Notwendigkeit der Risikoanalyse
Das deutsche Gesetz über unternehmerische Sorgfaltspflichten zur Vermeidung von Menschenrechtsverletzungen in Lieferketten (LkSG) und die europäische Richtlinie zur unternehmerischen Sorgfaltspflicht im Bereich der Nachhaltigkeit (CSDDD) verpflichten Unternehmen, ein transparentes, verantwortungsvolles und nachhaltiges Lieferkettenmanagement zu gewährleisten, Menschenrechtsverletzungen und negative Umweltauswirkungen zu identifizieren, zu verhindern und zu mildern, Beschwerdeverfahren zur Meldung von Missständen einzurichten und jährlich gegenüber den relevanten Behörden zu berichten.
Das LkSG unterscheidet zwei Arten der Risikoanalyse, die regelmäßige Risikoanalyse und die anlassbezogene Risikoanalyse. Die Ergebnisse der Risikoanalyse müssen angemessen gewichtet und priorisiert werden. Dabei sind folgende Kriterien zu berücksichtigen:
- Art und Umfang der Geschäftstätigkeit
- Einflussmöglichkeiten des Unternehmens
- Schwere der Verletzung (Grad, Anzahl der Betroffenen, Unumkehrbarkeit) und Eintrittswahrscheinlichkeit einer Pflichtverletzung
- Verursachungsbeitrag des Unternehmens zu Risiken
Das LkSG selbst bietet keine konkreten Hinweise zur Methodik der Risikoanalyse sowie zu Gewichtung und Priorisierung von Risiken. Die Auswahl und Nutzung einer Risikomanagementmethode bleibt betroffenen Unternehmen überlassen.
Die überwiegende Mehrheit der betroffenen Unternehmen nutzt tendenziell qualitativ ausgeprägte Risikomanagementmethoden, häufig visualisiert in Form einer Ampellogik.
Qualitative Methoden basieren in der Regel auf Experteneinschätzungen und beschreiben Risiken in Kategorien wie hoch, mittel oder niedrig.
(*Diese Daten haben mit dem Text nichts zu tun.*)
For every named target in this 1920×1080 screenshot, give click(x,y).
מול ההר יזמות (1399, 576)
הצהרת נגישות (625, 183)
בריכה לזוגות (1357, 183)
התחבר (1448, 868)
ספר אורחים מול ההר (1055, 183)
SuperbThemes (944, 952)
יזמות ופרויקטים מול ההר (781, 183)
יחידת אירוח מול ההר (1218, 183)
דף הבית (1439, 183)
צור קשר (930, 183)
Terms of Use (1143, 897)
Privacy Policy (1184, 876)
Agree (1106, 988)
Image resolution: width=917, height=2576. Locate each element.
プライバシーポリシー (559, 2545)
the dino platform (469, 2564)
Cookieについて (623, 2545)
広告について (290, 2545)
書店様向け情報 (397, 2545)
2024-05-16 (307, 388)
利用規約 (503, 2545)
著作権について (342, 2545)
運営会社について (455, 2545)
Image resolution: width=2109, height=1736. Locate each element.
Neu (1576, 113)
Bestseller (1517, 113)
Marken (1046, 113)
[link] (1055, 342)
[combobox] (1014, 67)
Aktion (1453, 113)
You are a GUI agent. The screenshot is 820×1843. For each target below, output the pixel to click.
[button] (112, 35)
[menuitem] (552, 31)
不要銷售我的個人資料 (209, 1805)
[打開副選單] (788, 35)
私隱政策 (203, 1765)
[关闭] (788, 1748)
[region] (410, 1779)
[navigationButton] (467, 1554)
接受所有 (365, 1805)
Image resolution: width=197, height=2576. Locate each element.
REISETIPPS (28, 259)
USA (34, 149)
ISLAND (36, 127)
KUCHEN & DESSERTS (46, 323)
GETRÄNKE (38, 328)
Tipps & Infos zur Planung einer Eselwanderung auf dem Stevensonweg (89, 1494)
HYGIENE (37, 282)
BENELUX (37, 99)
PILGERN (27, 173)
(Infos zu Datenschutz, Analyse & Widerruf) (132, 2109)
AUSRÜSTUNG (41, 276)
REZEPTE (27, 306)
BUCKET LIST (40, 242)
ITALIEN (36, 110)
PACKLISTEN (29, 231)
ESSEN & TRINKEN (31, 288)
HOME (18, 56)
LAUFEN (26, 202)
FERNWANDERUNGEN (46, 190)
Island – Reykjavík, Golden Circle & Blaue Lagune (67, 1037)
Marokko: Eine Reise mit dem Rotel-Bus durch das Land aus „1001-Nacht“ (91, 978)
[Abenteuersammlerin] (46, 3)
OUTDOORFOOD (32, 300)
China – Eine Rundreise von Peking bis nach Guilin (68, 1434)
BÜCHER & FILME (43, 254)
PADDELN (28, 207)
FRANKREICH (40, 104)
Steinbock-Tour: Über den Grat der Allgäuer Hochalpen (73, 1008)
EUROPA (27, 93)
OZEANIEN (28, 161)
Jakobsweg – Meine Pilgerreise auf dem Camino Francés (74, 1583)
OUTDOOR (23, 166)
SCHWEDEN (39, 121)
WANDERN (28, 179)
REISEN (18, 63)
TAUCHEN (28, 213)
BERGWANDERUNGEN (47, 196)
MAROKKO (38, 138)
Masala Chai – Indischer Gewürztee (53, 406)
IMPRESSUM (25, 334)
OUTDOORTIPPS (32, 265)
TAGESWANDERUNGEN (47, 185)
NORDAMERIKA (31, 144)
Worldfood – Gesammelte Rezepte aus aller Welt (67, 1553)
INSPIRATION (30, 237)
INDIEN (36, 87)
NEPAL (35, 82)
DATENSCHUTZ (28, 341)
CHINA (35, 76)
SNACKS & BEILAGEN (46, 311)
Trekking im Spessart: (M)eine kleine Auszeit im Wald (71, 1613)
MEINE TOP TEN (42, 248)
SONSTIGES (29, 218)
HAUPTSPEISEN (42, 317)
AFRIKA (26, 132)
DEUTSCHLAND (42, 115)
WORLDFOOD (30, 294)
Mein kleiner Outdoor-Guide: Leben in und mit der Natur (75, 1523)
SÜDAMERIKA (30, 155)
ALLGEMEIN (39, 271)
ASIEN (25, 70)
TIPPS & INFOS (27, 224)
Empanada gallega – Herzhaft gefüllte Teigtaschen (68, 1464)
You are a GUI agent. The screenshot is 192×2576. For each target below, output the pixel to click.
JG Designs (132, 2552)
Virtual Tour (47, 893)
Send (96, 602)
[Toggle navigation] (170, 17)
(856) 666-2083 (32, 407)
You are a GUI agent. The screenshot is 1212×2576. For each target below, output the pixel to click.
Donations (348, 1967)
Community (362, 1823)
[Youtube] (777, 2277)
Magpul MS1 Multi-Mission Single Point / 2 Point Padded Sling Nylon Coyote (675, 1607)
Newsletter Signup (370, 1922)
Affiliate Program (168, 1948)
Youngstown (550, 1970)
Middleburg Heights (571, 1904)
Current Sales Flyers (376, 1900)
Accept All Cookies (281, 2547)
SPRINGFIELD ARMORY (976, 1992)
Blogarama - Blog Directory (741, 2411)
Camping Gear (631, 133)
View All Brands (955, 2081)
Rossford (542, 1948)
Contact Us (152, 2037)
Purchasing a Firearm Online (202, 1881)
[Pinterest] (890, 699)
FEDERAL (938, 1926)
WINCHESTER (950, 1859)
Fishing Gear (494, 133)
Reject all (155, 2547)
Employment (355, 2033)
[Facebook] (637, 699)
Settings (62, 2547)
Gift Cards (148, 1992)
Sie sind einfach anzuwenden und erfordern keine umfangreichen Datenanalysen. Allerdings sind sie maßgeblich subjektiv geprägt und können mangels eines hinreichend methodisch objektivierten Ansatzes zu inkonsistenten Ergebnissen führen.
Ausgehend von dieser Situation haben die Autoren eine Methode zur Quantifizierung der Risiken von Menschenrechtsverletzungen und negativen Umweltauswirkungen in der Lieferkette entwickelt (QUARISK = Quantifizierung vertraglicher Risiken mittels Simulation und künstlicher Intelligenz). Diese Methode nutzt verhältnisskalierte Kenngrößen anstelle der oft anzutreffenden Risikoeinschätzungen mit Ampelfarben. Ihre Anwendung ermöglicht die konsistente Ableitung von Risikokennzahlen für die Eintrittswahrscheinlichkeit und die potentiellen Auswirkungen in Bezug auf einzelne Lieferverpflichtungen, Lieferanten, Länder, Materialgruppen und die gesamte Lieferkette.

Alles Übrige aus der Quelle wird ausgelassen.